All the questions they asked at Bloomberg were of the variety you would find in Programming Interview Prep books. As a company, this is a dangerous practice; using well-known questions increases the probability of bad hires. A mediocre programmer could memorize the examples given in Programming Interviews Exposed and do very well in a Bloomberg interview. To make things even worse, I was asked the same first question in both my on-campus and in-house interviews (it was the consecutive underscore question). It took me a few minutes to solve the first time, but of course the second time I wrote down the answer immediately. For a large company like Bloomberg, that is simply lazy. I doubt it was a coincidence; I bet Bloomberg employees are given a booklet of sample interview questions to ask applicants.

Offer: Yes

4. Dropbox

# of Interviews: 0

Position: Software Engineer Intern

Experience: Going into the year, I wanted to work for Dropbox more than any other company. They are growing at an incredibly rapid pace, I use their product religiously, and they solve a computationally interesting problem. I applied online and didn't receive a response. After two months of waiting I dug around the Dropbox website and found the emails of two recruiters. I emailed them both, sending a specially written cover letter and my resume. I got nothing back. Not so much as an email acknowledging my existence. Such a bummer.

Offer: No

5. Twilio

# of Interviews: 2

Position: Software Engineer Intern

Experience: I applied at the Twilio website and received an email back from HR the very next day. I had two 30-minute phone interviews and didn't receive an offer.Example questions:

  • Create a Tweet Search Engine that allows you to insert Tweets into a database and search for Tweets by word or phrase. No relational database should be used; all data structures should be stored in memory. Code
  • Describe different types of database indicies (primary, unique, index, etc). When do you use each of these indicies and how do they differ at the data structure level.
  • Describe database normalization: what are the requirements, different normal forms, why is normalization important, etc.

I didn't get very far through Twilio's interview process, so I cant comment much on the topic.

From what I experienced, their questions focused less about data structures/algorithms and more about web development and databases.

Offer: No

6. Foursquare

# of Interviews: 2

Position: Software Engineer Intern

Experience: I applied online, and about a month later, HR contacted me to set up a phone interview.

The first interview didn't involve coding; it was more of a technical discussion. First, the interviewer and I each gave 5-minute introductions describing own backgrounds and the projects we were working on. Then, for the next half hour, we discussed a several CS topics. A couple things we touched on:

  • Transactions in database systems
  • Deadlocks, lock granularity
  • Concurrency, Petersons solution

The next round was a coding phone interview. In this interview, they asked me to
implement a Foursquare leaderboard in a scripting language. Essentially, I had
to create a class that stored the number of points a user earned in each of the
past 7 days, implementing methods addPoints(user, points) and
getTotalPoints(user).

My first solution was a seven-bucket array that stored the number of points the user earned in the past seven days. When a user earned points, those points would be added to the 0th bucket in the array. At midnight, a cron job or some other function would shift all the point values to the right and a 0 point value would be placed at the 0th index.

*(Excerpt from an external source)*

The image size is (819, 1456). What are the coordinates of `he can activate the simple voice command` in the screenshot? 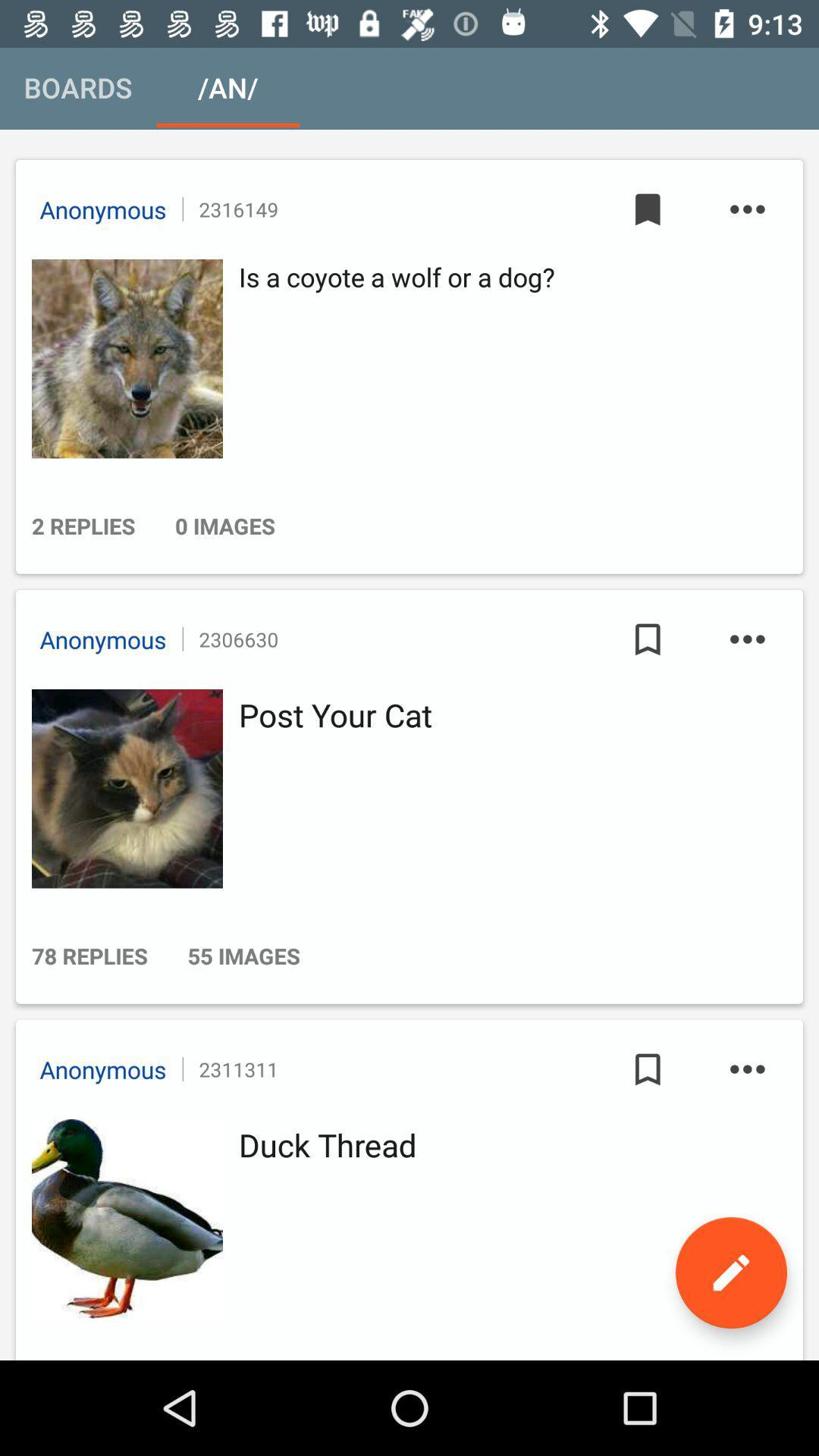 It's located at (122, 1219).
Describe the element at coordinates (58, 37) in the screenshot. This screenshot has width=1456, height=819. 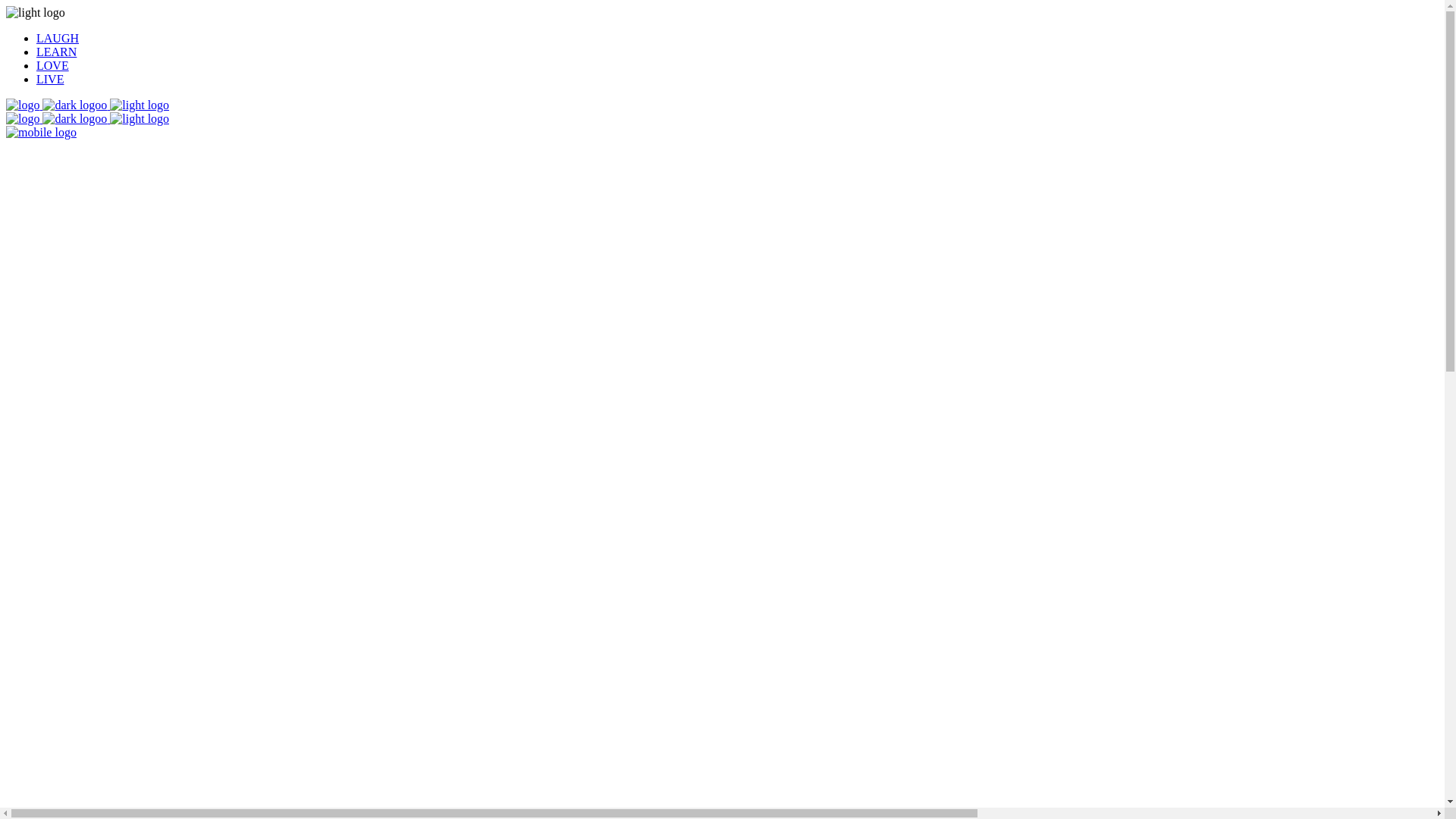
I see `'LAUGH'` at that location.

After seeing this, the interviewer explained that as the userbase gets large, running a daily cron job would be computationally expensive, and asked for a better solution.

I added a property that saved the timestamp of the last time a users point-array was updated or read. Upon a new read/update of the point-array, a method would calculate how many days has passed since the last read/update and shift the point-array accordingly.

A couple weeks after the second phone interview, I received an offer.

Offer: Yes

7. Facebook

# of Interviews:

Position: Software Engineer Intern

Experience: I applied online in the first week of October. Over two months passed and I didn't receive a response, so I reached out to my friend who had interviewed at Facebook the year earlier. He gave me his recruiters contact information and I reached out to her. Immediately, she responded saying that they had too many applicants, so I would have to solve a timed 45-minute programming challenge on InterviewStreet as a pre-phone screen.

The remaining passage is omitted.